Find every line below where the string "agent" shows up, and copy those lines.

§ Data items
★ ★ ★ ★ ★ ★ ★

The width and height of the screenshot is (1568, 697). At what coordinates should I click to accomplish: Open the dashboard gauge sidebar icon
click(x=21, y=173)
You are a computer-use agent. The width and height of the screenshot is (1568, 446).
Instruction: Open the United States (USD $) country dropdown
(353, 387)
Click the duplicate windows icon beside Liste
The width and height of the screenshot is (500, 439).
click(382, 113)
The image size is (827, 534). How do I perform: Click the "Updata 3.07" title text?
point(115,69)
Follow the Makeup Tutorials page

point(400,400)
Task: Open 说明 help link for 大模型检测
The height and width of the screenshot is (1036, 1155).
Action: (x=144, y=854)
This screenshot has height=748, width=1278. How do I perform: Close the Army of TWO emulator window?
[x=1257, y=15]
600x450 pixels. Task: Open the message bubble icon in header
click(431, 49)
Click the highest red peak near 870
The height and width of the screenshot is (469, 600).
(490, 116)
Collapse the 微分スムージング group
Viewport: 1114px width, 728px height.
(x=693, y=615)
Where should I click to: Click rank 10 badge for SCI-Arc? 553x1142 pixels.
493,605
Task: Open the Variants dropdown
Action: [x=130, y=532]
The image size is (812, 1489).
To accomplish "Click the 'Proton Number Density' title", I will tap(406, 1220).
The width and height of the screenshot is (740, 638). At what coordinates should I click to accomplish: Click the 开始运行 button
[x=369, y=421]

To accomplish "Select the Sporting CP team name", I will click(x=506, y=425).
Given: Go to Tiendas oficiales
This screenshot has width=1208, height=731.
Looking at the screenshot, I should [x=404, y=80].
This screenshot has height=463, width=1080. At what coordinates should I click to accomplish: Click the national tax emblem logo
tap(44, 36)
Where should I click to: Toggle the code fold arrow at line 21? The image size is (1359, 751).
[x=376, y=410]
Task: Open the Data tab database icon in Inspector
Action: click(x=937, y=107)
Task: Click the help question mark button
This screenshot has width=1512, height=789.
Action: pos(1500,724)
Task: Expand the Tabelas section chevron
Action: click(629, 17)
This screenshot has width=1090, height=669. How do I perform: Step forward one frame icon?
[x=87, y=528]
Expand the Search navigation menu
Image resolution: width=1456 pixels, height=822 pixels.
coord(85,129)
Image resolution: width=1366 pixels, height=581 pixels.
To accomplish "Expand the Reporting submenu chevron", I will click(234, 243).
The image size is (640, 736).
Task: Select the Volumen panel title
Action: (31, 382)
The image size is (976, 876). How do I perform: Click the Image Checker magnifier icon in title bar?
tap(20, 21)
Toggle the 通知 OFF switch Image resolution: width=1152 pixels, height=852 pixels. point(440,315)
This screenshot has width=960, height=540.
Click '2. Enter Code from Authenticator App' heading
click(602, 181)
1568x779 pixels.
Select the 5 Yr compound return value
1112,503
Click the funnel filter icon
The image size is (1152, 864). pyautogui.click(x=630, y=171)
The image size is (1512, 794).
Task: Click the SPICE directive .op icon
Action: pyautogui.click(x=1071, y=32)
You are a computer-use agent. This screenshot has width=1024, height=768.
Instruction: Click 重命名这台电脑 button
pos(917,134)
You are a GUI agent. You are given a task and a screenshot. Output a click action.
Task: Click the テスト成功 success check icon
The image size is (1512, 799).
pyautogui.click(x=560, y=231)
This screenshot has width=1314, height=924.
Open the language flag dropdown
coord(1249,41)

★ ★ ★ ★ ★ ★ ★

§ TASK ANSWER
You are a computer-use agent. The width and height of the screenshot is (1568, 446).
You are a computer-use agent. This screenshot has width=1024, height=768.
You are a GUI agent. You are given a task and a screenshot. Output a click action.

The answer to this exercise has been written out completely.